There are many reasons for protein oxidation. As far as the yolk powder itself is concerned, the interaction between lipid oxidation products and protein oxidation is closely related. First, the protein’s secondary structure is mainly maintained by hydrogen bonds formed by carbonyl and amide groups on the backbone. When oxidation occurs, hydrogen bonds and electrostatic interactions that change the ordered structure of the protein occur. At the same time, disulfide bonds and non-covalent bonds generated during oxidation provide the force for protein polymerization. As a result, the protein particle size increases, the ordered structure is transformed into the disordered structure, and the random coil rises [57]. Secondly, the primary oxidation products produced in the process of lipid oxidation will be cleaved to generate free radicals. As potential initiating factors, free radicals cause the protein reaction system to generate free radicals, thus initiating the chain polymerization reaction and leading to protein aggregation [58]. At the same time, secondary oxidation products generated during lipid oxidation can react with the amino groups of protein molecules (Michael addition reaction), resulting in intrachain and interchain crosslinks of polypeptide chains. This interaction mainly acts on nucleophilic amino acid residues, forming disulfide and double tyrosine bonds, which lead to protein crosslinking [59].
The functions of proteins are diverse, and changes in protein structure will inevitably lead to changes in their functional properties, including food texture, water-holding capacity, emulsification, and dispersion. In order to more accurately study the effects of lipid oxidation on protein structure and function, scholars have established different oxidation models to study the effects of lipid oxidation products on proteins. SHEN et al. [60], when studying the effect of oxidation on the gel properties of pork myofibrillar protein and its binding ability with flavor compounds, found that mild oxidation could induce the partial unfolding of pork myofibrillar protein, thereby increasing the salt solubility of myofibrillar protein and improving the hardness of its gel. Bao [12,61] also studied the effects of malondialdehyde and AAPH on the structure and emulsification of high-density lipoprotein in egg yolk, and found that with the increase in oxidation degree, the emulsification characteristics of high-density lipoprotein changed approximately the same as the emulsification characteristics of egg yolk powder after storage. Combined with related studies, Bao also speculated that the unsynchronization might be the complex composition of egg yolk powder. For example, phospholipids are often used as antioxidants [62], and when the imidazole group of His is degraded, it can effectively quench the -OH radical [63]. The Glu-Leu sequence contributes to the O2− quenching capacity [64]. Therefore, lipid oxidation in fat-containing foods may be delayed due to the presence of certain proteins and amino acids, making the oxidation model out of sync with the changes in the processing characteristics of actual stored products.

5. Conclusions

The gel properties of egg yolk powder during storage were studied and analyzed through an accelerated storage experiment at 37 °C. The results showed that lipid migration of the rehydrated yolk gel appeared after storage.
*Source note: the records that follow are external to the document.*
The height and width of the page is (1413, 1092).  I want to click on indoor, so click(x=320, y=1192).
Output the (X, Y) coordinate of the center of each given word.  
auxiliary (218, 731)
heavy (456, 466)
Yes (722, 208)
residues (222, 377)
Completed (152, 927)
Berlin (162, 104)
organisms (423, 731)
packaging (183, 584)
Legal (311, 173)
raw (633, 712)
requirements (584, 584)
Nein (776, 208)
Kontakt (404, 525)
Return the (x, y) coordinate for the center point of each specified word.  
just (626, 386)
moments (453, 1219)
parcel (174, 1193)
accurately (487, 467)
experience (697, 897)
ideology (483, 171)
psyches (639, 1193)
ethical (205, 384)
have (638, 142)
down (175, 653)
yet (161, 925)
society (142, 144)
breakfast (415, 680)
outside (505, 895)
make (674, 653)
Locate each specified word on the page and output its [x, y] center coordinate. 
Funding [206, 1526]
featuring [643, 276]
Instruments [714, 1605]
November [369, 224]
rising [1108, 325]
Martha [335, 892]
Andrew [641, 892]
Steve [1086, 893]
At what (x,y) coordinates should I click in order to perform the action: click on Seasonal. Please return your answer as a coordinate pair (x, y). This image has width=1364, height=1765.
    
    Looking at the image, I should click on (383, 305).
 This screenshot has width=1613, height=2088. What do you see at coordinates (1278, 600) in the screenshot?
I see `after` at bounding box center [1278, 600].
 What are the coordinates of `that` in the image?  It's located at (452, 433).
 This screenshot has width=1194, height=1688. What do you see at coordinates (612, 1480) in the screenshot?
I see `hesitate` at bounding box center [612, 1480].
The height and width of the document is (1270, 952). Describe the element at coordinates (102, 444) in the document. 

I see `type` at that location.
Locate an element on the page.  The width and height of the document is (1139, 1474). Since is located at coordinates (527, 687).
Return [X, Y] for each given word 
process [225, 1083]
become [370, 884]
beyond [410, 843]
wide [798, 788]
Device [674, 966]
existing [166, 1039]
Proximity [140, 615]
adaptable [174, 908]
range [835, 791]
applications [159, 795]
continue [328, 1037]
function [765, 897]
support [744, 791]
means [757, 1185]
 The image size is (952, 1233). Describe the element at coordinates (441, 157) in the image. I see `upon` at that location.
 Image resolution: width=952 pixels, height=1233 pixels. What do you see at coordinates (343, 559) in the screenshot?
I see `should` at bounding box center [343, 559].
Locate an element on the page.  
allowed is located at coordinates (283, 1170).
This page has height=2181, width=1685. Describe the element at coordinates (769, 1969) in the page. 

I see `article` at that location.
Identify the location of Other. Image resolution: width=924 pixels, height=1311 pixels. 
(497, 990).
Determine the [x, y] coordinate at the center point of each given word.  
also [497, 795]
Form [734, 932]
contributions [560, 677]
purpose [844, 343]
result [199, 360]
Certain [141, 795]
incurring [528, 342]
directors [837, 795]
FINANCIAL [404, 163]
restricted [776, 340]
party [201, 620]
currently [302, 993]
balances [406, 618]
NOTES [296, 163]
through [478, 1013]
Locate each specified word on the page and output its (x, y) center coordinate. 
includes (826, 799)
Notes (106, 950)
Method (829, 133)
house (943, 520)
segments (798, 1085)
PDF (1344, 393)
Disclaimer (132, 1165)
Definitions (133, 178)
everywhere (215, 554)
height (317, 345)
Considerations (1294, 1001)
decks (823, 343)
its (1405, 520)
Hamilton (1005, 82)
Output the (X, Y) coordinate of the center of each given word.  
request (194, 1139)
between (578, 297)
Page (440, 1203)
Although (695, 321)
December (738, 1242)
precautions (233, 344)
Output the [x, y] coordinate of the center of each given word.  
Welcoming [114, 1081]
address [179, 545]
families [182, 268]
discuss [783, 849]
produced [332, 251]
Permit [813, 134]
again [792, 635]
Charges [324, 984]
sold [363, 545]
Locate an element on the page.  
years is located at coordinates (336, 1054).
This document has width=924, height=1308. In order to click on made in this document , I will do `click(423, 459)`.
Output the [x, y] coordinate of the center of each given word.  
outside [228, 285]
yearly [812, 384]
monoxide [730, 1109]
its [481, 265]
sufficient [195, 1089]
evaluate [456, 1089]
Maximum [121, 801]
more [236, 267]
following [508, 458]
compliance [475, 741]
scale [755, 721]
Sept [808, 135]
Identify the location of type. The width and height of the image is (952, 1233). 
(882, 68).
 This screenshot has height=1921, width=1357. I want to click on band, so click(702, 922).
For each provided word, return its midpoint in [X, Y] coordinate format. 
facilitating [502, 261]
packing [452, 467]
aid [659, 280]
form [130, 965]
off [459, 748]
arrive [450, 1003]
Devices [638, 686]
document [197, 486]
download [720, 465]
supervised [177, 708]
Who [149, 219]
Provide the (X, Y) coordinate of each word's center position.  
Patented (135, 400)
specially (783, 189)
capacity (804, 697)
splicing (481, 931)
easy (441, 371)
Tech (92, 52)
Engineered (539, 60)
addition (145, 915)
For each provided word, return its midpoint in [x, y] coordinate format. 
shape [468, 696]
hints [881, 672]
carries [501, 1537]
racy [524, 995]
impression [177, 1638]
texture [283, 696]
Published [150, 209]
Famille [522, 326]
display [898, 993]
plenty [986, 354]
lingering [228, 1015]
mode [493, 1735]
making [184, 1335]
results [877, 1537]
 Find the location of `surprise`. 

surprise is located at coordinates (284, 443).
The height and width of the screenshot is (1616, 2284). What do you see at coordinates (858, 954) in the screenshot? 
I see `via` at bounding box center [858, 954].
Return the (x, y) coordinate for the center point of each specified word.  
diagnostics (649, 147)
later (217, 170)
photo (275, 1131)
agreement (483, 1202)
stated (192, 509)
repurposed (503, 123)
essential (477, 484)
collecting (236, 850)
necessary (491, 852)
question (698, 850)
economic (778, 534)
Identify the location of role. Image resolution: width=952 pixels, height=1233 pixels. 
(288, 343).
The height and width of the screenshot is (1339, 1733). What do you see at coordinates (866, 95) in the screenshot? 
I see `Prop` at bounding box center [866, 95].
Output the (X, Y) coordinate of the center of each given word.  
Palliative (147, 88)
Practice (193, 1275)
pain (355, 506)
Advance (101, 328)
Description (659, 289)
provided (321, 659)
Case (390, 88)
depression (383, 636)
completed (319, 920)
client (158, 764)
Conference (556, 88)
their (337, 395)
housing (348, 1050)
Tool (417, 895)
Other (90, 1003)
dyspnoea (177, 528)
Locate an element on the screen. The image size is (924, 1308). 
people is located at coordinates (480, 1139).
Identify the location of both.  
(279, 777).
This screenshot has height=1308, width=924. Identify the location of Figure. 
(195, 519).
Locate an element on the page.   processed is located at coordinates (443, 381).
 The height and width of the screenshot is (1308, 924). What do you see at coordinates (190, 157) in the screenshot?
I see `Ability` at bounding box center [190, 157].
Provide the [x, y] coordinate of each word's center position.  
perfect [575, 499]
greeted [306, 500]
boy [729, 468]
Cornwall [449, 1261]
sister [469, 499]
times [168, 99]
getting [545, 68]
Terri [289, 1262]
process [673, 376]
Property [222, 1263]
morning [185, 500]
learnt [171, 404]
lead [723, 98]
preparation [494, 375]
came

With the extension of storage time, the content of protein carbonyl increased, the content of free sulfhydryl and total sulfhydryl decreased, the secondary structure of the yolk protein was oxidized, the stability of the yolk protein changed from ordered to disordered, and the structural stability became worse. After storage, the oxidized aggregation of lipoproteins in the egg yolk powder resulted in insoluble aggregates, affecting the egg yolk protein’s gel properties. The experimental results provide a powerful scientific basis for further optimizing the processing parameters of yolk powder, reducing the degree of spontaneous reactions during storage, and improving the processing properties of yolk powder.

Author Contributions

Y.T.: Writing—original draft, validation verification, formal analysis. S.L.: Conceptualization, supervision, project administration. Z.B.: Writing—review and editing, supervision, funding acquisition. All authors have read and agreed to the published version of the manuscript.

Funding

This research was funded by the National Natural Science Foundation of China, grant number 32001725.

Data Availability Statement

The data presented in this study are available on request from the corresponding author. The data are not publicly available due to them containing information that could compromise research participants’ consent.

Conflicts of Interest

The authors declare that they have no known competing financial interests or personal relationships that could have appeared to influence the work reported in this paper.

References

  1. Palacios, L.E.; Wang, T. Egg yolk lecithin fractionation and characterization. J. Am. Oil. Chem. Soc. 2005, 82, 571–578. [Google Scholar] [CrossRef]
  2. Rao, Q.C.; Rocca-Smith, J.R.; Labuza, T.P. Storage stability of hen egg white powders in three protein/water dough model systems. Food Chem. 2013, 138, 1087–1094. [Google Scholar] [CrossRef]
  3. Erçelebi, E.A.; Ibanoğlu, E. Effects of pectin and guar gum on creaming stability, microstructure and rheology of egg yolk plasma-stabilized emulsions. Eur. Food Res. Technol. Eur. 2010, 231, 297–302. [Google Scholar] [CrossRef]
  4. Anton, M.; Denmat, M.L.; Beaumal, V.; Pilet, P. Filler effects of oil droplets on the rheology of heat-set emulsion gels prepared with egg yolk and egg yolk fractions. Colloid Surface B 2001, 21, 137–147. [Google Scholar] [CrossRef] [PubMed]
  5. Xiao, N.H.; Zhao, Y.; Yao, Y.; Wu, W.; Xu, M.S.; Du, H.Y.; Tu, Y.G. Biological activities of egg yolk lipids: A review. J. Agric. Food Chem. 2020, 68, 1948–1957. [Google Scholar] [CrossRef] [PubMed]
  6. Monica, P.; Nuria, A.; Tong, W. Use of reconstituted yolk systems to study the gelation mechanism of frozen-thawed hen egg yolk. J. Agric. Food Chem. 2018, 66, 512–520. [Google Scholar]
  7. Monica, P.; Tao, F.; Nuria, A.; Tong, W. Effect of food additives on egg yolk gelation induced by freezing. Food Chem. 2018, 263, 142–150. [Google Scholar]
  8. Blume, K.; Dietrich, K.; Lilienthal, S.; Ternes, W.; Drotleff, A.M. Exploring the relationship between protein secondary structures, temperature-dependent viscosities, and technological treatments in egg yolk and LDL by FTIR and rheology. Food Chem. 2015, 173, 584–593. [Google Scholar] [CrossRef]
  9. Zhang, Y.; Guo, Y.; Liu, F.; Luo, Y.C. Recent development of egg protein fractions and individual proteins as encapsulant materials for delivery of bioactive. Food Chem. 2023, 134353. [Google Scholar] [CrossRef]
  10. Razi, S.M.; Fahim, H.; Amirabadi, S.; Rashidinejad, A. An overview of the functional properties of egg white proteins and their application in the food industry. Food Hydrocolloid 2022, 135, 108183. [Google Scholar] [CrossRef]
  11. Zhao, Y.; Feng, F.; Yang, Y.; Xiong, C.; Tu, Y. Gelation behavior of egg yolk under physical and chemical induction: A review. Food Chem. 2021, 355, 129569. [Google Scholar] [CrossRef] [PubMed]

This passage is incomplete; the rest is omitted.